While the summer of disaster has probably put paid to the Morrison government's hopes of eliminating its fiscal deficit, it is a deficit of an altogether different kind that should have it worried.
As an Australian National University survey released earlier this week made painfully clear, Scott Morrison and his colleagues have a serious trust deficit.
It is nothing new for Australians to be down on the government of the day.
But the ANU study of 3000 people found confidence in the government plunged 10.9 percentage points between October and January, a decline that researchers said was "almost unprecedented in scale".
It is hardly surprising the public's esteem for the government has suffered a heavy blow. A terrible summer like the government, along with the rest of Australia, has just had will do that.

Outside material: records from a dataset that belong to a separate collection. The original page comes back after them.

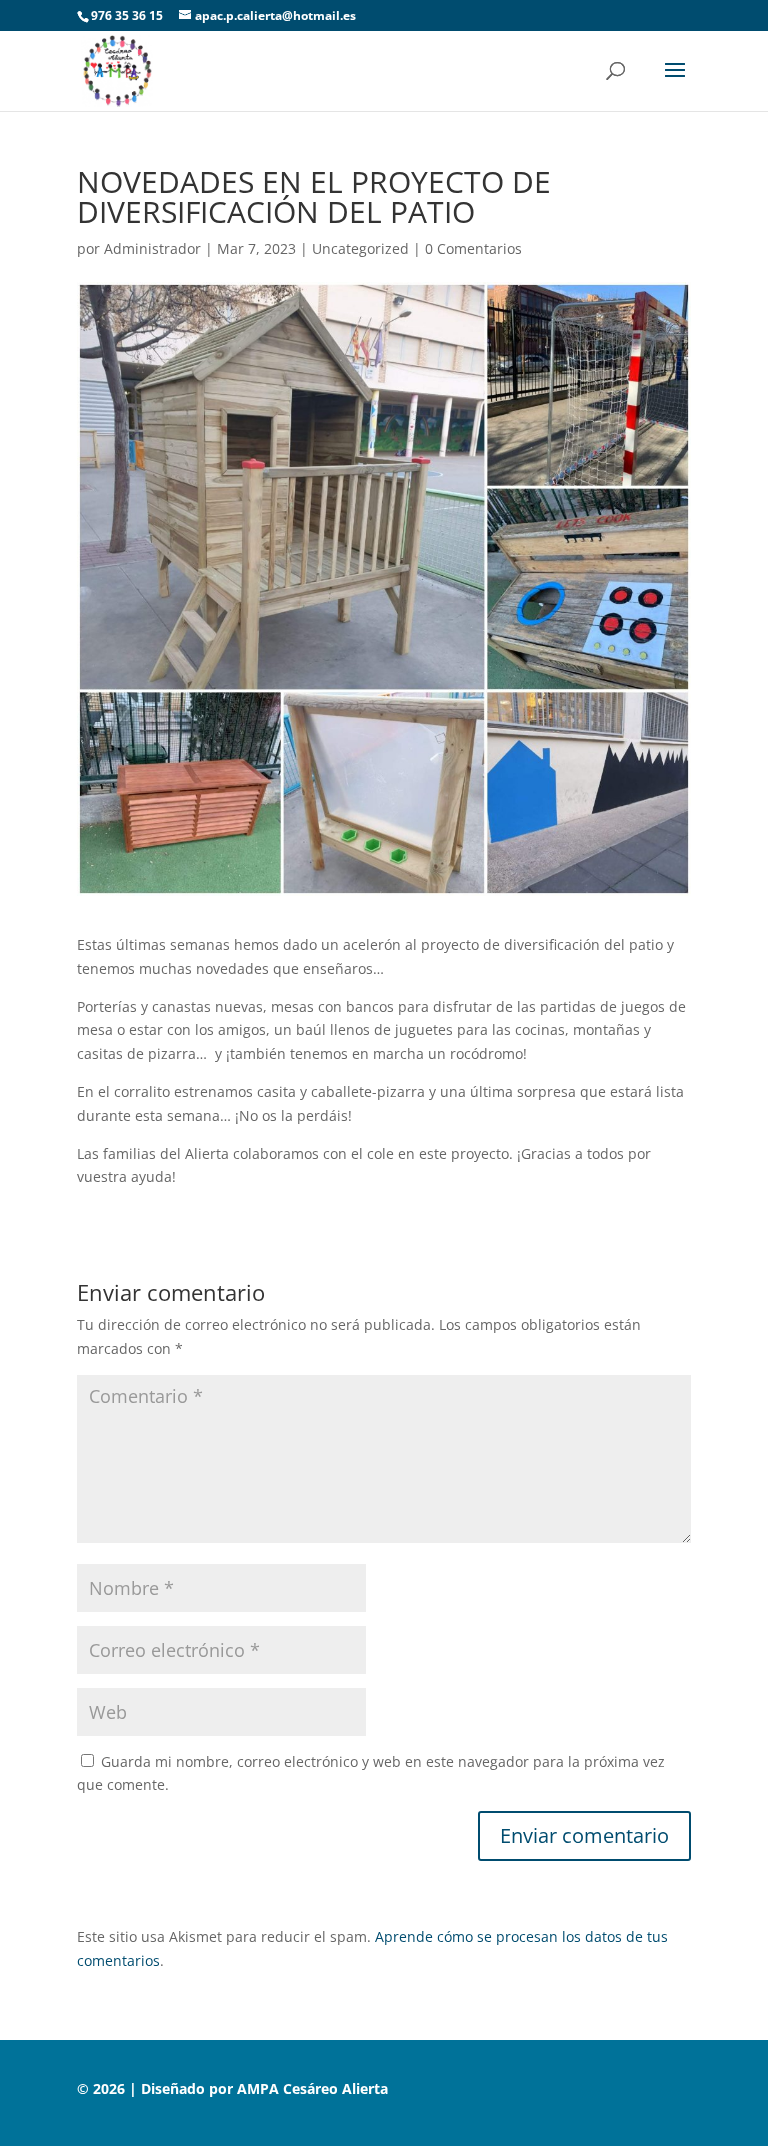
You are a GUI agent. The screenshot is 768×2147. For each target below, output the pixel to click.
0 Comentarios (473, 248)
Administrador (152, 248)
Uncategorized (360, 248)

Scott Morrison's Hawaii trip and tin ear in the early stages of the bushfire crisis, the rorting of a $100 million sports grants scheme, the police investigation of a minister over a falsified document - the fog of scandal enveloping the government has been even more persistent than the smoke that smothered Canberra.
Increasingly when senior politicians and public servants gather, the common lament has become that public expectations of government have never been so high, and trust so low.
So far, Scott Morrison has tried to shrug it all off as "a bit of a pile-on".
But there are real concerns about what this low regard means not just for the standing of the prime minister or government of the day, but for the broader institutions of government like the Australian Public Service, and for the way people are likely to interact with government.
A Boston Consulting Group-Salesforce survey suggests there could be serious consequences.
It found a significant proportion of people don't want to share personal data with the government because they don't trust it will be safe.
Even more worrying, confidence in the government's ability to handle personal information safely and securely is sliding.
The report found that people's trust in government was heavily influenced by their experiences in interacting with it.
People have high expectations - half said they expected government services to be as good as the best in the private sector.
Failing to meet such standards undermined their confidence that the government could be trusted with their information.
This matters because the government wants to deliver more and more services online, and to use people's data to better calibrate and direct its offerings.
The solution, experts say, is for the government to be upfront and open with people about how it wants to use their data, and why.
For a government that seems overly obsessed with secrecy and information-hiding, this might be a tough lesson to apply.